WHAT TO DO: Rewrite the items as a numbered list, starting at the line containing "1206x679 pixels. How" and ending at the line containing "point(552,310)", with both of those lines included and blank lines dropped.

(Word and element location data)

····················

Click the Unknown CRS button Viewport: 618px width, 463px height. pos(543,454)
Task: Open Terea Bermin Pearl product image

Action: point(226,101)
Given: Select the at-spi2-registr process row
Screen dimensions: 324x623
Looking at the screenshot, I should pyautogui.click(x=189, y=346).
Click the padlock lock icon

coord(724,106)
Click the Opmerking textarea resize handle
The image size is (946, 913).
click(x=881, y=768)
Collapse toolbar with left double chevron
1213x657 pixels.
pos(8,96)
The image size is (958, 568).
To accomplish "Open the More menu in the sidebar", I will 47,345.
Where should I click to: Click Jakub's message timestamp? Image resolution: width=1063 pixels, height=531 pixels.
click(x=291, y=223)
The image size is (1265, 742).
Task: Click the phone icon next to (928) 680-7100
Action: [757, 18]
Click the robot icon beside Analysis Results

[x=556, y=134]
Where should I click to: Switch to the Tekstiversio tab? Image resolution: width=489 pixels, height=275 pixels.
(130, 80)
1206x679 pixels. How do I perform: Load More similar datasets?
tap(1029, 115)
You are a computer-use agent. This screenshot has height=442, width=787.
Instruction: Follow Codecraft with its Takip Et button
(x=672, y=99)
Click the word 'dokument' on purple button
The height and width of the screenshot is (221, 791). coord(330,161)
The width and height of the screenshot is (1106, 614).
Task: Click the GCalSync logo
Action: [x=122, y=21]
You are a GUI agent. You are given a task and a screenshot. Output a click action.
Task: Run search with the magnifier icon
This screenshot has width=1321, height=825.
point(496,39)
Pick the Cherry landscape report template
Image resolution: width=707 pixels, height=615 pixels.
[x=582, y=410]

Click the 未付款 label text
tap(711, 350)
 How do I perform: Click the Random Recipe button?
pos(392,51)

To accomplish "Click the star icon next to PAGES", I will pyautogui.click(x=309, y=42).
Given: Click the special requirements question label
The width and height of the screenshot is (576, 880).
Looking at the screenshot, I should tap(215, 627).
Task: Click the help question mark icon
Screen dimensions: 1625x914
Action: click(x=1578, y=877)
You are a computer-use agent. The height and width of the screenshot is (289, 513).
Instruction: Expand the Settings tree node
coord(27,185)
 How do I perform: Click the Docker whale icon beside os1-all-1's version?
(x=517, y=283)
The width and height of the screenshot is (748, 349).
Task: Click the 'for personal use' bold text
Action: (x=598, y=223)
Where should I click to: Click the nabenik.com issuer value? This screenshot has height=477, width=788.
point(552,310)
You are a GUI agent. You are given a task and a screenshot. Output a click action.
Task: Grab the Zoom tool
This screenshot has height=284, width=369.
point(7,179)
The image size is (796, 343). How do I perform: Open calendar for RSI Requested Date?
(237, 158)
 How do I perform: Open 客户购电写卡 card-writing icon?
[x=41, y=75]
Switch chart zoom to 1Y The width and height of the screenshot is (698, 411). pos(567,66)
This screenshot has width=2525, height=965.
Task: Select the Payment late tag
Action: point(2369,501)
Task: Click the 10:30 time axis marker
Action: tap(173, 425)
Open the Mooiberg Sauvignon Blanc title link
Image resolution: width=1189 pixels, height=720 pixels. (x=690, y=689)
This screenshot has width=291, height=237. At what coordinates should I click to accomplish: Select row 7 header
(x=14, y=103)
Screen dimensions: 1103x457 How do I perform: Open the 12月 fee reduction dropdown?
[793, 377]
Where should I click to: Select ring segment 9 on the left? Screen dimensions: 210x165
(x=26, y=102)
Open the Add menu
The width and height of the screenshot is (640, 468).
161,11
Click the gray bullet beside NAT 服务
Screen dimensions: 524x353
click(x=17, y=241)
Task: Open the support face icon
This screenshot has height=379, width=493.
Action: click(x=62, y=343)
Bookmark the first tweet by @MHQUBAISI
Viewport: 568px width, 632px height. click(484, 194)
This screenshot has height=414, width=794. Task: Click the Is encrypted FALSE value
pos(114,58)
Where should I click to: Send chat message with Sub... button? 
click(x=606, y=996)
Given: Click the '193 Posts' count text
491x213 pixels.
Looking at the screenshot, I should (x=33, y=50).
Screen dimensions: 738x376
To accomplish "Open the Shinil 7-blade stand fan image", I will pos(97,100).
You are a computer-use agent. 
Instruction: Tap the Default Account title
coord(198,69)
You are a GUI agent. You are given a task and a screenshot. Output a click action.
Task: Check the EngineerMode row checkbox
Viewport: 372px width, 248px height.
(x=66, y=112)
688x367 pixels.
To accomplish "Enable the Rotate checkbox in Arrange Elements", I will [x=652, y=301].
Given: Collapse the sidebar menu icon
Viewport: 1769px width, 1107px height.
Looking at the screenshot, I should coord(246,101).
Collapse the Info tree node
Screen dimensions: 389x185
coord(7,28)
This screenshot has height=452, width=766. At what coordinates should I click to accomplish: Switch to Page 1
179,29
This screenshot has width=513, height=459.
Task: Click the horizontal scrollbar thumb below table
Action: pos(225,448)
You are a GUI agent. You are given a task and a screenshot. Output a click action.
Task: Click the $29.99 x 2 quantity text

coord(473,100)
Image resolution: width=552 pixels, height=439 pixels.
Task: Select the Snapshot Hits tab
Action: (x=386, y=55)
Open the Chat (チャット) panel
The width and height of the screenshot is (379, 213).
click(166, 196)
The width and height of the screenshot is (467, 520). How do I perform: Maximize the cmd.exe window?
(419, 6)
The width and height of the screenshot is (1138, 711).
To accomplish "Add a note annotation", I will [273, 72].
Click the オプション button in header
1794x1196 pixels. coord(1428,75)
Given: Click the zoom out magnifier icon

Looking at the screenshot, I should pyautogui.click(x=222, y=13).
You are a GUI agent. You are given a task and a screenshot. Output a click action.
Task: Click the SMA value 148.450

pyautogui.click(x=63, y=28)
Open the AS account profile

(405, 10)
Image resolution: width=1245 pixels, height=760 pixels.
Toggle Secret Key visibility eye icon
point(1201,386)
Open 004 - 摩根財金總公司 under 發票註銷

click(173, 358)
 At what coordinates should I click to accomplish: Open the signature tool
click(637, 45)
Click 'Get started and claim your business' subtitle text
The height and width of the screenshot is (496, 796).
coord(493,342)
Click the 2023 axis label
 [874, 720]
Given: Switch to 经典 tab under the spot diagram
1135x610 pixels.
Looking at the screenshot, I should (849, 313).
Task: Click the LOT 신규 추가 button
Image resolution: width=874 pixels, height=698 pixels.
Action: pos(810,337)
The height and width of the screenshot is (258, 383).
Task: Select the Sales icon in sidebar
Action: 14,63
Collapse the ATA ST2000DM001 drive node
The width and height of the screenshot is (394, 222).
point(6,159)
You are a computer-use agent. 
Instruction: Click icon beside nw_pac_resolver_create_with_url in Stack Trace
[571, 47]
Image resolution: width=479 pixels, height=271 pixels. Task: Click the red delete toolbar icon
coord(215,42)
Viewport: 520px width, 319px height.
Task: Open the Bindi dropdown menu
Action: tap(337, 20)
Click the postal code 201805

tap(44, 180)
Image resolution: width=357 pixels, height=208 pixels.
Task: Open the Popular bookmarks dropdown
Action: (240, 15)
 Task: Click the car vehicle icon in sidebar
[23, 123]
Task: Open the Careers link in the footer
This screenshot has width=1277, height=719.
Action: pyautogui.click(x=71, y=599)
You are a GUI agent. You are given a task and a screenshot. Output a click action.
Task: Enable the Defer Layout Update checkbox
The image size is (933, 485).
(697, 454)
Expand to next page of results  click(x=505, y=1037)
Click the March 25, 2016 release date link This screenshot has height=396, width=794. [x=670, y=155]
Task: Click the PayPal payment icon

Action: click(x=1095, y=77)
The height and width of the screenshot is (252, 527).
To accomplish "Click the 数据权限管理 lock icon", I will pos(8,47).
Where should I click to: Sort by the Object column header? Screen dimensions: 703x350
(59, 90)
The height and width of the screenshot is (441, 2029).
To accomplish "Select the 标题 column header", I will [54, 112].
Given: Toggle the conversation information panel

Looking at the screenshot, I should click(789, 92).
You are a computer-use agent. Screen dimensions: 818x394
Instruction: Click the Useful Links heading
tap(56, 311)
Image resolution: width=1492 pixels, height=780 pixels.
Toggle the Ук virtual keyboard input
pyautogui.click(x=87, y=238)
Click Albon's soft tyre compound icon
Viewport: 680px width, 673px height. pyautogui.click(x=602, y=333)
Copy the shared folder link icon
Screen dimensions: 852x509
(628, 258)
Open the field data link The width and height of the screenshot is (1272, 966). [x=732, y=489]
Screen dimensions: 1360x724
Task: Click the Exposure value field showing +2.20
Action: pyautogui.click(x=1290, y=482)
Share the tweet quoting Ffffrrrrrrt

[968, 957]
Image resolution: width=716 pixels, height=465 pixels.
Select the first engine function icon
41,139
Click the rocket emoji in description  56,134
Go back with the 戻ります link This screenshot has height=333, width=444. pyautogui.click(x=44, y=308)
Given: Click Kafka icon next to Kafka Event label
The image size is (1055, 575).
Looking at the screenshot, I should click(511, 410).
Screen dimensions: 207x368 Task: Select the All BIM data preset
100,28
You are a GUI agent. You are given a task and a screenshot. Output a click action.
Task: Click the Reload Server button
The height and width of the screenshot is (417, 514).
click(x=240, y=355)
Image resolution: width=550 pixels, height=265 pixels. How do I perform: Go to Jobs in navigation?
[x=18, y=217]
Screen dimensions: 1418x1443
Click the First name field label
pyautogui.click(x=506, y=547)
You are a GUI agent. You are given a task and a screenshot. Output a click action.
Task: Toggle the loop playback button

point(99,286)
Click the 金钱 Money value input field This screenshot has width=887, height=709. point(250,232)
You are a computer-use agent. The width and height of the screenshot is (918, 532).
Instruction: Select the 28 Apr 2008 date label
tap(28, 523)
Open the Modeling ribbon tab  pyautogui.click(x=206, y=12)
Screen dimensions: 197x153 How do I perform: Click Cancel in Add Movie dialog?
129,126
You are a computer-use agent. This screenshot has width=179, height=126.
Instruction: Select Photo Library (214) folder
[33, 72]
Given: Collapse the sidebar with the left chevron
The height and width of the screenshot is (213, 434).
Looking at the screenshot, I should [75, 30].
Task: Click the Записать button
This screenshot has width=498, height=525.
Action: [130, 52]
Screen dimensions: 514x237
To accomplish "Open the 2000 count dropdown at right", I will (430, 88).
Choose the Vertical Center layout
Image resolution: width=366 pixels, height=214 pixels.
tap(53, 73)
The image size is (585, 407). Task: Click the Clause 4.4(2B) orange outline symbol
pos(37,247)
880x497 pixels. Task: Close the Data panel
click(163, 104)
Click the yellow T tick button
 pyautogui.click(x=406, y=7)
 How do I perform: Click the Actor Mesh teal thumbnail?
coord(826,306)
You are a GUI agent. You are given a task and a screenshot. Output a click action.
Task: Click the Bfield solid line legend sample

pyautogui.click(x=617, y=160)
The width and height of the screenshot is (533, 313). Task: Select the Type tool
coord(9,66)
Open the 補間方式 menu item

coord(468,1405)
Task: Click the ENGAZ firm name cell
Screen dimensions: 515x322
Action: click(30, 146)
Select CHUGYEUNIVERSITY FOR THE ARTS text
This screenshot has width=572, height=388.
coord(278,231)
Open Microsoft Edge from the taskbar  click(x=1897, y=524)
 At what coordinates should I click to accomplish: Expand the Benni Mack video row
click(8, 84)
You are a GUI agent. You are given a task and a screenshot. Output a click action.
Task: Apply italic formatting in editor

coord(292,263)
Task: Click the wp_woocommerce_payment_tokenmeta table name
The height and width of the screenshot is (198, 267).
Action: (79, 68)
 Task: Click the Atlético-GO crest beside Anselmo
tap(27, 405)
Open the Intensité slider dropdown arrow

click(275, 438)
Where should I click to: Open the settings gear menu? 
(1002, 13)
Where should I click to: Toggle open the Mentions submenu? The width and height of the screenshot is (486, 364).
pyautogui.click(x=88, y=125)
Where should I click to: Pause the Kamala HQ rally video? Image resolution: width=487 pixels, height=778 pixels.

····················

FINISHED EXERCISE:
1. 1206x679 pixels. How do I perform: Load More similar datasets?
2. tap(1029, 115)
3. You are a computer-use agent. This screenshot has height=442, width=787.
4. Instruction: Follow Codecraft with its Takip Et button
5. (x=672, y=99)
6. Click the word 'dokument' on purple button
7. The height and width of the screenshot is (221, 791). coord(330,161)
8. The width and height of the screenshot is (1106, 614).
9. Task: Click the GCalSync logo
10. Action: [x=122, y=21]
11. You are a GUI agent. You are given a task and a screenshot. Output a click action.
12. Task: Run search with the magnifier icon
13. This screenshot has width=1321, height=825.
14. point(496,39)
15. Pick the Cherry landscape report template
16. Image resolution: width=707 pixels, height=615 pixels.
17. [x=582, y=410]
18. Click the 未付款 label text
19. tap(711, 350)
20.  How do I perform: Click the Random Recipe button?
21. pos(392,51)
22. To accomplish "Click the star icon next to PAGES", I will pyautogui.click(x=309, y=42).
23. Given: Click the special requirements question label
24. The width and height of the screenshot is (576, 880).
25. Looking at the screenshot, I should tap(215, 627).
26. Task: Click the help question mark icon
27. Screen dimensions: 1625x914
28. Action: click(x=1578, y=877)
29. You are a computer-use agent. The height and width of the screenshot is (289, 513).
30. Instruction: Expand the Settings tree node
31. coord(27,185)
32.  How do I perform: Click the Docker whale icon beside os1-all-1's version?
33. (x=517, y=283)
34. The width and height of the screenshot is (748, 349).
35. Task: Click the 'for personal use' bold text
36. Action: (x=598, y=223)
37. Where should I click to: Click the nabenik.com issuer value? This screenshot has height=477, width=788.
38. point(552,310)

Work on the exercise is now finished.